> [Задание A]: Пожалуйста, перепишите отрывок о смерти, начиная со слов «13. Вторая причина, по» и дальше вплоть до слов «жизнь еще и еще.», заменив в нем «столетние» на «девяностолетние».
> [Задание B]: Продолжите отрывок о смерти, написав то, что следует за его последним предложением.

> [Отрывок]:
12. И думать надо не о нашем личном проклятии или спасении в мире грядущем, а о наших ближних в мире нынешнем.
13. Вторая причина, по которой мы ненавидим смерть, заключается в том, что она почти всегда приходит слишком скоро. Мы заражены иллюзией, недалеко ушедшей от иллюзии желанности загробной жизни, будто мы были бы счастливее, если бы жили вечно. Животные желания всегда настоятельно требуют продолжения того, что их удовлетворяет. Всего две сотни лет назад человек, достигший сорокалетнего возраста, перешагивал рубеж средней продолжительности жизни, и вполне возможно, еще две сотни лет спустя столетние станут таким же обычным явлением, как ныне семидесятилетние. Но и столетние будут так же молить продлить им жизнь еще и еще.
14. Функция смерти — привносить в жизнь напряжение; и чем больше мы увеличиваем продолжительность и безопасность индивидуального существования, тем больше мы лишаем жизнь ее напряженности. Все, что доставляет нам удовольствие, окрашено легким, но жутковатым привкусом последней трапезы осужденного на казнь, — это как эхо интенсивности чувств поэта, который знает, что дни его сочтены, или молоденького солдата, которому не суждено вернуться из боя.
15. Каждое переживаемое нами удовольствие означает, что одним удовольствием стало меньше; каждый прожитый день — удар по наковальне календаря. И мы никак не желаем принять того, что радость этого дня и его мимолетность — вещи неразрывные. И если наше существование стоит того, чтобы его продолжать, так это потому, что его «стоимость» и его продолжительность — его качество и протяженность во времени — столь же нерасторжимы, как время и пространство в релятивистской математике.

> [Материал]:
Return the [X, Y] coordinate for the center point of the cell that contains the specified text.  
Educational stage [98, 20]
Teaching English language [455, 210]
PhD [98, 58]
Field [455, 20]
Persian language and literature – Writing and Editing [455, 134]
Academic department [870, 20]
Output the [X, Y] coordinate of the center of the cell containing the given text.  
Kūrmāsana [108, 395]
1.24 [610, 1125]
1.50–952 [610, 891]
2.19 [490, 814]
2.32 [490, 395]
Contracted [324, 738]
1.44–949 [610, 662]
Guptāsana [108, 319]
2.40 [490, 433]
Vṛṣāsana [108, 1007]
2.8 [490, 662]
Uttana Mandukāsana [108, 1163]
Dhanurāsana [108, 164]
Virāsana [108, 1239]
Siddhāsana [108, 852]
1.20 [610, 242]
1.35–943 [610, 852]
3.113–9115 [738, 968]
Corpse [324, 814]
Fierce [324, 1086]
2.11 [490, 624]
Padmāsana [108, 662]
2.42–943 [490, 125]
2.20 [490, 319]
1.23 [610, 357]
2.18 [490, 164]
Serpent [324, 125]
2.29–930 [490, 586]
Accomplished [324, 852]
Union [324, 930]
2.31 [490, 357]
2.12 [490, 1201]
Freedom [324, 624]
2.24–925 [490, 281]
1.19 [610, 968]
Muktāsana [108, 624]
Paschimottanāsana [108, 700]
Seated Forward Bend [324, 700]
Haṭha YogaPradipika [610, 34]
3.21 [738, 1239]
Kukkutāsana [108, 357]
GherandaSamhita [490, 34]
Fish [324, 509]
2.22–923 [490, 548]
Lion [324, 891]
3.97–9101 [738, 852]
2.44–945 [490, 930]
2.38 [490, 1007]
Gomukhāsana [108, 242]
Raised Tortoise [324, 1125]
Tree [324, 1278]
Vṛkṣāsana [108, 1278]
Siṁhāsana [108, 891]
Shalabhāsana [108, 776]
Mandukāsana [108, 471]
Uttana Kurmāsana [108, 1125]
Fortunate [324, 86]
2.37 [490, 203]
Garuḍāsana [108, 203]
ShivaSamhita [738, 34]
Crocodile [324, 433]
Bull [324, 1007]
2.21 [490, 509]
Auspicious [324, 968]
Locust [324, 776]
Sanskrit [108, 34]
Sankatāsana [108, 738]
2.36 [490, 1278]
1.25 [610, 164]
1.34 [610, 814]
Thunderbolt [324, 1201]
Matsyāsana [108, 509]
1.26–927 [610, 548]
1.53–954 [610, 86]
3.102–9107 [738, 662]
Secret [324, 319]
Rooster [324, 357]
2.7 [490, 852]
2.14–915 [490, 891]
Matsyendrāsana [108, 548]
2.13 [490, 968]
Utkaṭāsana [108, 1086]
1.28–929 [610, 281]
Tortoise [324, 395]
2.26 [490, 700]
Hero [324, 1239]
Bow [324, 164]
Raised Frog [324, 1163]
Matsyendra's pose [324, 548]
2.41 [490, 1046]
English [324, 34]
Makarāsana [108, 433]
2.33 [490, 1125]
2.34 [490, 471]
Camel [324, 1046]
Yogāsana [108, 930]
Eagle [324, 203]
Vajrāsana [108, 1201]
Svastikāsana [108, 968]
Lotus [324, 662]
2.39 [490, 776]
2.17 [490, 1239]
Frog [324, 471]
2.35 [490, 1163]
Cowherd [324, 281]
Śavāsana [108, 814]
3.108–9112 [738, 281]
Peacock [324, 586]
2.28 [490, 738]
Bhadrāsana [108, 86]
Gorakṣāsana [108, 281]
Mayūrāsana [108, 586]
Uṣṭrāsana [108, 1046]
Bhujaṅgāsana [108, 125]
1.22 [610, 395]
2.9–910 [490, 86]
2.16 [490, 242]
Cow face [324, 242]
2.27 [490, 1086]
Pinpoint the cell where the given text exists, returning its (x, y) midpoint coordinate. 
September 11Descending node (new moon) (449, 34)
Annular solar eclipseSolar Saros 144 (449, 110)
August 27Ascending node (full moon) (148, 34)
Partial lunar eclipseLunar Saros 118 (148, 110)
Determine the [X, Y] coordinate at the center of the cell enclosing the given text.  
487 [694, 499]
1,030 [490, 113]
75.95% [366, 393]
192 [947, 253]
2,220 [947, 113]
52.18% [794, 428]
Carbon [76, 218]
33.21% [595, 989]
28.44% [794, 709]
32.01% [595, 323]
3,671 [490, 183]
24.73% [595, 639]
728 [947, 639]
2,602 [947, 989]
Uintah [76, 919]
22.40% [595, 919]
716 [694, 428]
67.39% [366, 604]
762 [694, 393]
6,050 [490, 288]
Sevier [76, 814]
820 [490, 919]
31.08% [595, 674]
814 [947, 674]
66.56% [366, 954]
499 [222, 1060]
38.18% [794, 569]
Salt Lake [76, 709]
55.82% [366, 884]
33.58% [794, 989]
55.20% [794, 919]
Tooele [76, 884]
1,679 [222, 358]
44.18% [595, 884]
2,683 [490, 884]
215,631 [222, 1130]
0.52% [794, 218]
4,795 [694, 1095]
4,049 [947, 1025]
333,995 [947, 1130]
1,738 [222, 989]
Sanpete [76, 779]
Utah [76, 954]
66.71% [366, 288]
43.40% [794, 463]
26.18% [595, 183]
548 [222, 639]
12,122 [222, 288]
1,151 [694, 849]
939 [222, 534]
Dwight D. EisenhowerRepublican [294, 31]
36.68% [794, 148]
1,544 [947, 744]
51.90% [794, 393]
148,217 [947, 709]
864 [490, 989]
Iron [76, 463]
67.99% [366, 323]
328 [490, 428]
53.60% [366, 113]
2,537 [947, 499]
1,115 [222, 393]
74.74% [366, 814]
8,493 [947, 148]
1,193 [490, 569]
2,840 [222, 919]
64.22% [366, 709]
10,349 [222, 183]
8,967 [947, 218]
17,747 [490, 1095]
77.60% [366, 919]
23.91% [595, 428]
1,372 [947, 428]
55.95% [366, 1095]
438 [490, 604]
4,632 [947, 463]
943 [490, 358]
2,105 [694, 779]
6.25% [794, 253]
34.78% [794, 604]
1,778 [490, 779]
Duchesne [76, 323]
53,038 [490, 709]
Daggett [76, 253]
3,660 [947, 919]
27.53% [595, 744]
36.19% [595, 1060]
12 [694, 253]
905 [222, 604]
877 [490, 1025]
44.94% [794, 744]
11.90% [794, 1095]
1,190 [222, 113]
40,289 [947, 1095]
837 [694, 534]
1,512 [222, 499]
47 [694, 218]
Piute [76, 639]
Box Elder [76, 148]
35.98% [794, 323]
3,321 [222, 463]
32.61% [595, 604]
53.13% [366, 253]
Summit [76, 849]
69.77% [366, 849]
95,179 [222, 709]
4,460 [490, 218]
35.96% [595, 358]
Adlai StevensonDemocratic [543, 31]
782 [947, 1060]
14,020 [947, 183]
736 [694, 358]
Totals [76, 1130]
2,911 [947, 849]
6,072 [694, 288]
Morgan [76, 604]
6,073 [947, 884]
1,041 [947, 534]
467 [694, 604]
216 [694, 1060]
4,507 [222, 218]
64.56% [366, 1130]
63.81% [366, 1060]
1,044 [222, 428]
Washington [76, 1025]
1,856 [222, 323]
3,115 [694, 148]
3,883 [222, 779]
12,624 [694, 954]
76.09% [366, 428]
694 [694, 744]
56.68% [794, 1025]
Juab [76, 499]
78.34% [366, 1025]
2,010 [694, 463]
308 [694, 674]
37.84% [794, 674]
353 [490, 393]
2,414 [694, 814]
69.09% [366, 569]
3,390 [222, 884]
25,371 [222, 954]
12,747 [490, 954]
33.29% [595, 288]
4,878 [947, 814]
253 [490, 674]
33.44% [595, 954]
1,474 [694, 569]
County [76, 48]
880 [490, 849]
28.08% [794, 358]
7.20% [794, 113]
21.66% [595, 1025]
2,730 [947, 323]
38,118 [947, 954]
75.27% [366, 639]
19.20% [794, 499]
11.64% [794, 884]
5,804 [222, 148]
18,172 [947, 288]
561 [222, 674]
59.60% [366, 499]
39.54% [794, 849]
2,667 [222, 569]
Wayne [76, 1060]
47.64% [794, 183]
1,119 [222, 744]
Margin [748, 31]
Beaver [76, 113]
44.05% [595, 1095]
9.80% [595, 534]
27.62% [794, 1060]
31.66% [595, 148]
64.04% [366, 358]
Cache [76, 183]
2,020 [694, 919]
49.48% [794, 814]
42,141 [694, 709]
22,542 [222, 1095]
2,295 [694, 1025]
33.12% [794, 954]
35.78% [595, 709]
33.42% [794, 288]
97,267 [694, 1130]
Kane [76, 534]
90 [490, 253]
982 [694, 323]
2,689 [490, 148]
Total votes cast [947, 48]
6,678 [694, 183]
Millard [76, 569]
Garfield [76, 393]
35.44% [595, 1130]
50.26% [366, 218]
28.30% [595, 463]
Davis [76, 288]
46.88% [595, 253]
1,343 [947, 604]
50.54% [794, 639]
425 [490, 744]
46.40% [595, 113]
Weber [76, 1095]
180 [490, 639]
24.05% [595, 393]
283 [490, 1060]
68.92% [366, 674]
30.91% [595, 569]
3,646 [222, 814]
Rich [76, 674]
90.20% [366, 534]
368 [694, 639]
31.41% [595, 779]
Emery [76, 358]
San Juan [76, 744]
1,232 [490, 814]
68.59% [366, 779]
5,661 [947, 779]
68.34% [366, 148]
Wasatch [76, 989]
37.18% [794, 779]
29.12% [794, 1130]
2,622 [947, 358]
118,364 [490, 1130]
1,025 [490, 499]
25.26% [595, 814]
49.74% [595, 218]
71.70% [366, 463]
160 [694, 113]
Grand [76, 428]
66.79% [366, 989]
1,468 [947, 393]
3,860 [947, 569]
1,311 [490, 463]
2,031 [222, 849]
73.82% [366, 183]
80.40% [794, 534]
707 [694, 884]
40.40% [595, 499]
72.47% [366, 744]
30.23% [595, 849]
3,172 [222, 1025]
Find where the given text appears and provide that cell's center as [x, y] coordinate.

> [Результат A]:
13. Вторая причина, по которой мы ненавидим смерть, заключается в том, что она почти всегда приходит слишком скоро. Мы заражены иллюзией, недалеко ушедшей от иллюзии желанности загробной жизни, будто мы были бы счастливее, если бы жили вечно. Животные желания всегда настоятельно требуют продолжения того, что их удовлетворяет. Всего две сотни лет назад человек, достигший сорокалетнего возраста, перешагивал рубеж средней продолжительности жизни, и вполне возможно, еще две сотни лет спустя девяностолетние станут таким же обычным явлением, как ныне семидесятилетние. Но и девяностолетние будут так же молить продлить им жизнь еще и еще.

> [Результат B]:
16. Удовольствие есть плод смерти — не избавление от нее.
17. Если бы удалось доказать, что загробная жизнь существует, жизнь была бы непоправимо испорчена. Она потеряла бы всякий смысл; а самоубийство стало бы добродетелью. Единственный возможный рай — тот, в котором я не ведаю о том, что я уже существовал прежде.
18. В XX веке наблюдаются две тенденции; одна, уводящая по ложному пути, представляет собой попытку приручить смерть, притвориться, что смерть — это что-то вроде жизни; другая учит смотреть смерти в лицо. Укротители смерти верят в загробную жизнь; отсюда вся их тщательно разработанная система посмертных ритуалов. В своем отношении к смерти они эвфемистичны: «умереть» для них — «уйти», «отойти в лучший мир». Действительный же процесс смерти и распада у них под запретом. Люди такого сорта по своему ментальному устройству сродни древним египтянам.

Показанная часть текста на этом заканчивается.